▶ **ASSIGNMENT**
Among the lines of the records, find all that carry the word "agent" and copy them.

▶ **RECORDS FOR THIS TASK**
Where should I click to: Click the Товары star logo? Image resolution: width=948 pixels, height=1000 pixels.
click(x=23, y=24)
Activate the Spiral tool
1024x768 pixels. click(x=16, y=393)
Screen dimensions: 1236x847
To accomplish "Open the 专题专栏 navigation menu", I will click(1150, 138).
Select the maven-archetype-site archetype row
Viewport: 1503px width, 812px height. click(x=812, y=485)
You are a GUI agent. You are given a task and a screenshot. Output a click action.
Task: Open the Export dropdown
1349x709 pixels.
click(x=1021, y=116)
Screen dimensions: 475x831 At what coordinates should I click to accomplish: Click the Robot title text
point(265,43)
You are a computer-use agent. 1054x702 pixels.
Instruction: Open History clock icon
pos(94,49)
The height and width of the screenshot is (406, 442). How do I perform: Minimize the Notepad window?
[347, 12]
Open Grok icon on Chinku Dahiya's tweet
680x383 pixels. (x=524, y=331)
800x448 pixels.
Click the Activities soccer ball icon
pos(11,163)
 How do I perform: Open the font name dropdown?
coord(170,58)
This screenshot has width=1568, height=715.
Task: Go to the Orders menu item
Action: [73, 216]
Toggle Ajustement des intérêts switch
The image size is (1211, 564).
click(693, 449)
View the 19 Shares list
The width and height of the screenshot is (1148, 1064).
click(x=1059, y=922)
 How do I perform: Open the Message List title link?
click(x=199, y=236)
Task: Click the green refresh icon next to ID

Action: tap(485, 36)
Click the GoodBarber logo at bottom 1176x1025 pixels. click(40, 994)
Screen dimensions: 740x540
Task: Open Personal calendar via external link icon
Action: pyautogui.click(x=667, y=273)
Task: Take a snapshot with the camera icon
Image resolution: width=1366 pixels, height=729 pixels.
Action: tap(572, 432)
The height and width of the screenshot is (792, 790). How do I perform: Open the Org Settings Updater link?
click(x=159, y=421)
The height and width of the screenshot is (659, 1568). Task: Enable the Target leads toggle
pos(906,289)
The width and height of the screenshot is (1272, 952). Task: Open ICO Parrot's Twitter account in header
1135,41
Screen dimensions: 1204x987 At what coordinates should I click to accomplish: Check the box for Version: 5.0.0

▶ **EXPECTED OUTPUT**
You are a GUI agent. You are given a task and a screenshot. Output a click action.
You are a computer-use agent. 1054x702 pixels.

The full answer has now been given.